Por outro lado, sem que se haja chegado a um consenso sobre as questões acima, e sem
que essas dúvidas tenham sido satisfatoriamente elucidadas, debates mais recentes sobre a
modernidade (EISENSTADT, 2000; MACAMO, 2014) argumentam que outras questões
também essenciais têm sido deixadas de lado e chamam a atenção para a necessidade
imperiosa de se refletir sobre elas:
* Teria havido uma única modernidade ou seria possível verificar até os dias de hoje a
existência de fenômenos que poderiam ser classificados como “modernidades múltiplas”?
* A modernidade seria um fenômeno exclusivo da sociedade ocidental ou teriam existido
modernidades diversas em distintas sociedades?
* Falar em modernidade não seria apenas mais uma expressão do antigo eurocentrismo que
identifica a história com a história da Europa, e adota uma concepção teleológica que implica
que toda a humanidade deveria alcançar essa mesma “etapa do desenvolvimento histórico”?

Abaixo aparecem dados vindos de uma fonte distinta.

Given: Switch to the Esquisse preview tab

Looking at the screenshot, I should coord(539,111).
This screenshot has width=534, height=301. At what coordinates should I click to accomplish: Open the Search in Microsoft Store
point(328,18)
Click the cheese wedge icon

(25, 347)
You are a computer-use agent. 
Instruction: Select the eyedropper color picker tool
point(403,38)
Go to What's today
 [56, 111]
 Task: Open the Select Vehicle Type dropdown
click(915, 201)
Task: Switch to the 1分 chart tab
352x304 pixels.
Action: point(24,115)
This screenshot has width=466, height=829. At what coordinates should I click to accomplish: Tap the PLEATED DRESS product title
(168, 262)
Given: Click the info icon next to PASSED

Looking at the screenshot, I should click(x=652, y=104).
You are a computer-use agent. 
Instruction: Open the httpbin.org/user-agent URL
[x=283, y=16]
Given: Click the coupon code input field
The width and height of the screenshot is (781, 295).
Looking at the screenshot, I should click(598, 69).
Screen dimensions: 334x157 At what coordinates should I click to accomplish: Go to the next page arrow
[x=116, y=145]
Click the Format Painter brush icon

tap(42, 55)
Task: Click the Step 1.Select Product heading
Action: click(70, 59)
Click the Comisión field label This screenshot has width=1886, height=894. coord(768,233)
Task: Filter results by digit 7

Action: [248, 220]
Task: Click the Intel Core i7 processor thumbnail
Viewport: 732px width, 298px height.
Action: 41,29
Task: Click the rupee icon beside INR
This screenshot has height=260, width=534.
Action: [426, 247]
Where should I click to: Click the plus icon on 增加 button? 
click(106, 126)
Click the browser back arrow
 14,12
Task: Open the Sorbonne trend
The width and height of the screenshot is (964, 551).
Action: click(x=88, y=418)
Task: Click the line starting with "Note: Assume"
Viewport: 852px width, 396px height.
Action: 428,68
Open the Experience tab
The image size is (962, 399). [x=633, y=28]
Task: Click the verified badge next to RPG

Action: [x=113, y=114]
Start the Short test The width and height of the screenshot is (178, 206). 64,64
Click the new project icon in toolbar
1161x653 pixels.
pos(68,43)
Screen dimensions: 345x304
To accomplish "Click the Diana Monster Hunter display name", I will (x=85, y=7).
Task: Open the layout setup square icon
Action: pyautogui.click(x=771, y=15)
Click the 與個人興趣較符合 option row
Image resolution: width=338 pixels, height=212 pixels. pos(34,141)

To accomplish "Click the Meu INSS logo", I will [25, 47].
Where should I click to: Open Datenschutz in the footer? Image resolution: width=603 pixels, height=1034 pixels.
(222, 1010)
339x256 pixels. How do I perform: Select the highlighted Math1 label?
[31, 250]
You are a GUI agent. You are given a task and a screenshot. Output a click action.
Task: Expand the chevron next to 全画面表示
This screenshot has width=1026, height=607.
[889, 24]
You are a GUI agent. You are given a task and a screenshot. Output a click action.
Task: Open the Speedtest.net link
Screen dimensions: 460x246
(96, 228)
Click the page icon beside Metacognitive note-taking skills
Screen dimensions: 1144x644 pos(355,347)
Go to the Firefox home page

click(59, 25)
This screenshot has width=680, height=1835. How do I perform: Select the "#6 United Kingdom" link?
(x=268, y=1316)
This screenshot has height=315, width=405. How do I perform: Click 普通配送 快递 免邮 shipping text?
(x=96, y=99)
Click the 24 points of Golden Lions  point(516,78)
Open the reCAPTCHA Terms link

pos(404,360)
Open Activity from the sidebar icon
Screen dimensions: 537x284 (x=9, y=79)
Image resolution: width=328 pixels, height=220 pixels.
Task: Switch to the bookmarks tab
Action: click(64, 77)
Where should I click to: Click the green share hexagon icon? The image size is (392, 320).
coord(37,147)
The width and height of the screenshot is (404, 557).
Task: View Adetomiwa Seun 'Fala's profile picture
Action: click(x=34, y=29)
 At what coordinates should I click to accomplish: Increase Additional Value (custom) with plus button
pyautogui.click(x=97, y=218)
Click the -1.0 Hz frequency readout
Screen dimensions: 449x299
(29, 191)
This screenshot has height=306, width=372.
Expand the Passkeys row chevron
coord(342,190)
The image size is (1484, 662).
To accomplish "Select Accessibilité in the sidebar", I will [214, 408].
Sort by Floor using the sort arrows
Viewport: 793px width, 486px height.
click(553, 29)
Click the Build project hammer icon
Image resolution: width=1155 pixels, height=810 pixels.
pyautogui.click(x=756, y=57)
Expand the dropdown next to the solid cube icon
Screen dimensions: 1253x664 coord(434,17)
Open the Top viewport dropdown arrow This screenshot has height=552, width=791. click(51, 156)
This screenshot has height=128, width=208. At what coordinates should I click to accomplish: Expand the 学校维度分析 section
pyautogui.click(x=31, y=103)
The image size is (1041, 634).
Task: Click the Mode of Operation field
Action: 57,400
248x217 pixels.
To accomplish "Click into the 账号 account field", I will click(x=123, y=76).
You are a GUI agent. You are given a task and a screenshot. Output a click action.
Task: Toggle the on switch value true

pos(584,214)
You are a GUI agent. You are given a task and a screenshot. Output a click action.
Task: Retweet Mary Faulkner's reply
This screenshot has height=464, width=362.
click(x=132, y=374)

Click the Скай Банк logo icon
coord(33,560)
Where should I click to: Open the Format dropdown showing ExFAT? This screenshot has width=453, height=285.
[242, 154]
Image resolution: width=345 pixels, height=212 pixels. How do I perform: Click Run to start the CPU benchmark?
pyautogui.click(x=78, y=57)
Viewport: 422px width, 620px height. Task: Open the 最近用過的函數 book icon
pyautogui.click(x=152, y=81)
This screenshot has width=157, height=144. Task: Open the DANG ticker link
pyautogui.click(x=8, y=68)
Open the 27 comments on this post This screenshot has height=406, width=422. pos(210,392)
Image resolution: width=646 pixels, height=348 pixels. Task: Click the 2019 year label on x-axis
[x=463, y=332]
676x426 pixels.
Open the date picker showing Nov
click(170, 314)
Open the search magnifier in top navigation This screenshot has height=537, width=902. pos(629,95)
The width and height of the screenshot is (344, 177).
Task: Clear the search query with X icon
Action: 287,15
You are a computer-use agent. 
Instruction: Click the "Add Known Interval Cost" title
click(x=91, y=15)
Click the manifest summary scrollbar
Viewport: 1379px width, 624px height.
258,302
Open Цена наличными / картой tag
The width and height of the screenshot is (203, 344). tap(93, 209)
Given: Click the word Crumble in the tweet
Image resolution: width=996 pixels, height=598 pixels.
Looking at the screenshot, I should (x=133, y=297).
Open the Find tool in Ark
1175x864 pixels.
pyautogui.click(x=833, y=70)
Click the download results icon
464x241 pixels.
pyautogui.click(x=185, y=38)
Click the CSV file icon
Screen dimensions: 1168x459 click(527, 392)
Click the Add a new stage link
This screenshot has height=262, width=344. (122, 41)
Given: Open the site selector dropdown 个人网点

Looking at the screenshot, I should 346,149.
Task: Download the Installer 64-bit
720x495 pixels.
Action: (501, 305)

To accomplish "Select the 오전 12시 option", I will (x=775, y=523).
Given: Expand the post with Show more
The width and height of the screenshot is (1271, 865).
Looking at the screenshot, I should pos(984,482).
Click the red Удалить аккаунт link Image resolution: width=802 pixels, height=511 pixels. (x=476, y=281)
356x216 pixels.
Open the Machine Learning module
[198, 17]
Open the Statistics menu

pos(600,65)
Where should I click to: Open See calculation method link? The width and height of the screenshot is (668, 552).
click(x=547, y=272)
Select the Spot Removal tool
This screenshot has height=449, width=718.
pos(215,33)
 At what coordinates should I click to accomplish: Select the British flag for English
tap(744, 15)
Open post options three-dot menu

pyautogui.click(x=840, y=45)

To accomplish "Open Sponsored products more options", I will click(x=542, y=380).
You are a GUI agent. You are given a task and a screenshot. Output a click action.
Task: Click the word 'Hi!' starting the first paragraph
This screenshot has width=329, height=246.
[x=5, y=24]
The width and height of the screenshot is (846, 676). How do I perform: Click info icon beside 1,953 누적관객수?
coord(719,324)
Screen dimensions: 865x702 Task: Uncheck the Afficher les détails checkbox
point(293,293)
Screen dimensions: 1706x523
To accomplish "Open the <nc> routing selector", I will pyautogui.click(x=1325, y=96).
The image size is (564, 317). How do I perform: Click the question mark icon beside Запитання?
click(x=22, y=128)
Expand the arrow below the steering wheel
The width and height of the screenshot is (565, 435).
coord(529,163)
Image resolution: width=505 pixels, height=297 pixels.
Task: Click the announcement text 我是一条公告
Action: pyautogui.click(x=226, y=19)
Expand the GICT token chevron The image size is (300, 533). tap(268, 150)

* Em que medida o binômio modernidade-tradição foi e continua sendo usado pelas potências
ocidentais para subjugar outros países e povos, relegando-os à periferia econômica e política
do sistema capitalista mundial?
Em suma, por ser um tema tão complexo, multifacetado e abrangente, a modernidade
parece destinada a ser objeto de discussões infindáveis. Para os historiadores que se propõem
a aventurar-se nessa seara, tão importante quanto o conhecimento das “questões clássicas”, é
que se debrucem também sobre as novas problemáticas, uma vez que elas podem significar
uma reinterpretação histórica da modernidade e das questões relativas a ela.